THE UGLY: When construction begins and bike riders most need protection, the bike lane disappears or is rerouted. Here on Calle Real between Carlo and Valdez, the bike rider has to dismount, walk through a busy crosswalk, and navigate through a makeshift lane surrounded by construction and heavy machinery.
George Relles

So the first logical step is to rip the steering wheels from drivers’ fingers, confiscate all their cars, grind them up, and recycle them into bikes and bike lanes. NO! NO! NO! That’s a preposterous myth. No one wants to impair motor vehicle drivers’ rights and privileges. There are countless communities that have successfully reduced bike deaths and injuries without impinging on the motorized public.

Our comparatively greater Ebola anxiety might also be justified by some who would say, “Ebola is contagious; biking-related deaths and injuries are not.” However, in a way, conditions that give rise to biking-related deaths and injuries are contagious, too. We know that ignoring crumbling roads, violations of the rules of the road, and helmet laws will only increase the spread of these problems. Conversely, safe and courteous driving practices have also proved contagious.

How should our community get on the road to reducing biking-related deaths and injuries? Individually, we bike riders and car drivers should begin by not engaging in LEWD behavior (Looking at Electronics While Driving). It’s not only good law but common sense to minimize distractions while driving.

Also, we should put at least as much effort into collecting biking data as we do collecting Ebola data. If you want to find data on communicable diseases from AIDs to Ebola and West Nile Virus as current as 2014, you can quickly locate it at the county’s Public Health website. Indeed, one of the website pages also makes it clear which diseases, including Ebola, must be reported rapidly and how.

In contrast, it’s much harder to find much good, current data or reporting methods on biking-related deaths and injuries, even though they are much more prevalent. I could find no links at the City of Goleta or S.B. County Sheriff’s site to easily report a bike-related accident (the County Sheriff provides Goleta’s policing services). So if a bike rider is injured when sideswiped by a car that leaves the scene, the only recourse seems to be to file a generic police report in person or by phone.

Other jurisdictions provide more specific bike-accident reporting forms and guidelines that we could consider using locally. Since the early days of cholera epidemics, we have known that reducing injuries and deaths depends on fast data reporting and collection methods. We need to employ the same kinds of tools to reduce bike and car accidents.

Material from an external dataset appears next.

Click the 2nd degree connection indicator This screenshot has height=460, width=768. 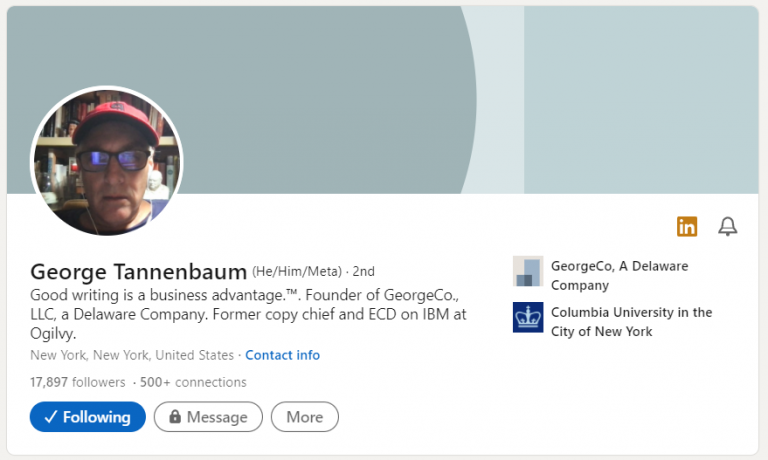[x=364, y=271]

As biking accelerates in our community, our efforts to brake the growth of related deaths and injuries must shift into a higher gear. We can begin by joining the pack, employing best practices that have proven effective elsewhere in curtailing deaths and injuries. But eventually we can pick up the pace and sprint to become leaders in the race to make biking safer for everyone who rides a bike for commuting, pleasure, and exercise.